Content starts

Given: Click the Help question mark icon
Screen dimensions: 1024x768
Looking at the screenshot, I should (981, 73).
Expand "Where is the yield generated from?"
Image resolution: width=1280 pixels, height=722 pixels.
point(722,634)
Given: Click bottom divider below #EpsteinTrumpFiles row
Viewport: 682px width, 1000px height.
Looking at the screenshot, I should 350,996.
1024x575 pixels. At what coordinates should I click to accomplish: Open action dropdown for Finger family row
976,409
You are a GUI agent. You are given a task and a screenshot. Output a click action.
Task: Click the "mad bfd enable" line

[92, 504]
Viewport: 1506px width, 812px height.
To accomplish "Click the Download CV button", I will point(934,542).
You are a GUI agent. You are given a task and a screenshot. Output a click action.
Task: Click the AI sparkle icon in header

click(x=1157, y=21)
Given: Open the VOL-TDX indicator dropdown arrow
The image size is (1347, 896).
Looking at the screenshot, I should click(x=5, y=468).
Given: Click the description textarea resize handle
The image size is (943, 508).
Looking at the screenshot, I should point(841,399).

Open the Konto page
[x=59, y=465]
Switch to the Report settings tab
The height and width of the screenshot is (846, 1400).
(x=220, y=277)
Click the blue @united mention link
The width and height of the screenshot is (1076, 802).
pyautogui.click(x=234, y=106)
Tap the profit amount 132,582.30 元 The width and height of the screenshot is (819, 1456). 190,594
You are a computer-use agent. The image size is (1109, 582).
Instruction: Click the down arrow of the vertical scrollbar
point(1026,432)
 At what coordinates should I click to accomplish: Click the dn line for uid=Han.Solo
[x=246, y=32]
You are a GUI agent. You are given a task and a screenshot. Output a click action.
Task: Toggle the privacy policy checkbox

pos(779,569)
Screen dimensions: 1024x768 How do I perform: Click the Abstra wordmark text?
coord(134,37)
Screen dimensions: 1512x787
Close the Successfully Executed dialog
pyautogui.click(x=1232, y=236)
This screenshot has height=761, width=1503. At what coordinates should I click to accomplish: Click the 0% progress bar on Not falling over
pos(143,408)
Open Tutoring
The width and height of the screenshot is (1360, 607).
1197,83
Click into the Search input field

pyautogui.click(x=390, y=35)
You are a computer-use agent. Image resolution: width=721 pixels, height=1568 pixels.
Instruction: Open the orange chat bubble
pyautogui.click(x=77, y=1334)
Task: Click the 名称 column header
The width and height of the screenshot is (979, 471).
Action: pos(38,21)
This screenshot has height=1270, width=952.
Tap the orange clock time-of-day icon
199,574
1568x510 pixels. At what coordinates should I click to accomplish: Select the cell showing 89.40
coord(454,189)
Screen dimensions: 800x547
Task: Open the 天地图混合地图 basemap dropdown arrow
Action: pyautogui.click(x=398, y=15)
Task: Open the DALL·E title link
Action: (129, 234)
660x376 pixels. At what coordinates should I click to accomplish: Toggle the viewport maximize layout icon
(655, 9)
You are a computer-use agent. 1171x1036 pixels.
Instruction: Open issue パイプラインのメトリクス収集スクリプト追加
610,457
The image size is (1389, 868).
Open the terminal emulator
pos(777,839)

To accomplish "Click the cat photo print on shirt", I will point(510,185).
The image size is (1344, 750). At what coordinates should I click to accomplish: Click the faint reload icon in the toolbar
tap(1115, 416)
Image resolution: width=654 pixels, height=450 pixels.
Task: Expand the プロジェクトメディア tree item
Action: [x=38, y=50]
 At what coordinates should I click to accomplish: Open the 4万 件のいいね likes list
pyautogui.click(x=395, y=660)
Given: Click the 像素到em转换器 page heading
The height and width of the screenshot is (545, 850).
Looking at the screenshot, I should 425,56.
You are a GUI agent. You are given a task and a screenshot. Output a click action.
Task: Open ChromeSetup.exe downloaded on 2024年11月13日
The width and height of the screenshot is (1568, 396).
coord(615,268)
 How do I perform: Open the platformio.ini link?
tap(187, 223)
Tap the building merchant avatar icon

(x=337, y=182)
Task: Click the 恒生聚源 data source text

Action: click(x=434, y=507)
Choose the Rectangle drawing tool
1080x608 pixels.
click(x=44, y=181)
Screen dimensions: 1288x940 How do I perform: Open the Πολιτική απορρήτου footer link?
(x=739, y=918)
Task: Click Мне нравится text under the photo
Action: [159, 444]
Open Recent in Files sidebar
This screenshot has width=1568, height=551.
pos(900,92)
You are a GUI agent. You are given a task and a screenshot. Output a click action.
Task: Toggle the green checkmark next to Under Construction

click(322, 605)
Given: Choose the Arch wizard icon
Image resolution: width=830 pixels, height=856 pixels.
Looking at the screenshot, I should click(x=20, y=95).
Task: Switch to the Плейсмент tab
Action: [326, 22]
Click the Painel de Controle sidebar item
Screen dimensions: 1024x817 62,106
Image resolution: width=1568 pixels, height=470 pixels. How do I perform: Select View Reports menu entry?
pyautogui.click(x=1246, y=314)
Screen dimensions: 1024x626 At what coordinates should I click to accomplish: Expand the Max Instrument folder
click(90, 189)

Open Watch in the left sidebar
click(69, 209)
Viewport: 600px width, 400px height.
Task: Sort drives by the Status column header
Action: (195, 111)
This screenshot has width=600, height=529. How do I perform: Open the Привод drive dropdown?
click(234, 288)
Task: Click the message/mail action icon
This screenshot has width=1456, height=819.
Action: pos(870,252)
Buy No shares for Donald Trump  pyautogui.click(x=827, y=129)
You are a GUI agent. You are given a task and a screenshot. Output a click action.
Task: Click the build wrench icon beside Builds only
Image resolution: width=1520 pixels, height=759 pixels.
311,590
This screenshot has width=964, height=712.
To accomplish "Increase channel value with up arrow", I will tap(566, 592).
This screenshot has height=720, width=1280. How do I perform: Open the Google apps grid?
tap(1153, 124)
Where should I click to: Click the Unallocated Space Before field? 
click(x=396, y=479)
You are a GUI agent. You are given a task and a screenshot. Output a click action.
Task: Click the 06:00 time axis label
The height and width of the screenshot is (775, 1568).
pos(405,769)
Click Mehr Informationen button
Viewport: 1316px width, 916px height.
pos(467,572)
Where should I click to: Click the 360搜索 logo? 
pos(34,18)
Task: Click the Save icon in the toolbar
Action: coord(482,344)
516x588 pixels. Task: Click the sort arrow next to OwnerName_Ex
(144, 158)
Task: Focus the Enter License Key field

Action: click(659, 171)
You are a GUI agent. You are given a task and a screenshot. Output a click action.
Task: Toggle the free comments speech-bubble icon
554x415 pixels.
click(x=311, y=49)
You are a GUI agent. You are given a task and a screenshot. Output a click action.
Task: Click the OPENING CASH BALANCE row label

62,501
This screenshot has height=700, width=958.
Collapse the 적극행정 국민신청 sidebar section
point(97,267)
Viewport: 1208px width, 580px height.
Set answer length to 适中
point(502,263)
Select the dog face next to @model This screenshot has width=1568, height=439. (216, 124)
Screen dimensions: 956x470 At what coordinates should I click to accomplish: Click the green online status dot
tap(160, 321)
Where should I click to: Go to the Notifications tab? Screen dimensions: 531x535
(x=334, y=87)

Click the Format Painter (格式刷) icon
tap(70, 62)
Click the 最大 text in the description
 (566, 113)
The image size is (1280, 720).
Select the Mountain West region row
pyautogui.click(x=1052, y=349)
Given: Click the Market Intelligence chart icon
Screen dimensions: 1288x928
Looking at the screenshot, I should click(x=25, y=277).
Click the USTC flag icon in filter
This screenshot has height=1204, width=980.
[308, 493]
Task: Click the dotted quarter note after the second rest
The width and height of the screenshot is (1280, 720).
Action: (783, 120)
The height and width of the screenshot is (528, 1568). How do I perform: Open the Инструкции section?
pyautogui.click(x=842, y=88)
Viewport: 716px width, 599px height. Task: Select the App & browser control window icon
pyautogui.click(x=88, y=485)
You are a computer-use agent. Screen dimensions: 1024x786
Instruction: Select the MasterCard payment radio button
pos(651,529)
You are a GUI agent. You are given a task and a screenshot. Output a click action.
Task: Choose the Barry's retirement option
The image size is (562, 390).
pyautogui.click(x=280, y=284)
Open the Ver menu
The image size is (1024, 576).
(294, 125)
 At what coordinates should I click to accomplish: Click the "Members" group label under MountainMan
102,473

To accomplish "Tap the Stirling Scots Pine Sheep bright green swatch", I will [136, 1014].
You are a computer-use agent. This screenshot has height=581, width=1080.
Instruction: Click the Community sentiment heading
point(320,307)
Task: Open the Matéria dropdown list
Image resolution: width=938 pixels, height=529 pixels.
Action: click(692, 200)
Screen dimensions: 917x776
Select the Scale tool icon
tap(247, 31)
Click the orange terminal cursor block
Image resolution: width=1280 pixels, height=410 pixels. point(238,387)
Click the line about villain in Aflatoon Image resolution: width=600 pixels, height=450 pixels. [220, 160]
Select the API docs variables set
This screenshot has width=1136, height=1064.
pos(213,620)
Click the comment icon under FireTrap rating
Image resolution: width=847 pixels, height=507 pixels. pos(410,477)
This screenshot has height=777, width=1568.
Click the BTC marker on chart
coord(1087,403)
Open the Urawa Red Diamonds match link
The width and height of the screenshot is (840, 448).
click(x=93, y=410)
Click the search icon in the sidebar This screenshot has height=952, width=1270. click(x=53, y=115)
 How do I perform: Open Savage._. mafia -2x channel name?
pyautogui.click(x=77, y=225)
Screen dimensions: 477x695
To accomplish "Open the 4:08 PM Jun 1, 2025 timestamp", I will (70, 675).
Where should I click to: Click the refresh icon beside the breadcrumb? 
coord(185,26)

Content ends

§ **About this exercise**
Once you reach the line with "Click the orange terminal cursor block" in the data above, copy it and every line after it exactly, up to and including the line with "Click the search".

§ **Result of this exercise**
Click the orange terminal cursor block
Image resolution: width=1280 pixels, height=410 pixels. point(238,387)
Click the line about villain in Aflatoon Image resolution: width=600 pixels, height=450 pixels. [220, 160]
Select the API docs variables set
This screenshot has width=1136, height=1064.
pos(213,620)
Click the comment icon under FireTrap rating
Image resolution: width=847 pixels, height=507 pixels. pos(410,477)
This screenshot has height=777, width=1568.
Click the BTC marker on chart
coord(1087,403)
Open the Urawa Red Diamonds match link
The width and height of the screenshot is (840, 448).
click(x=93, y=410)
Click the search icon in the sidebar This screenshot has height=952, width=1270. click(x=53, y=115)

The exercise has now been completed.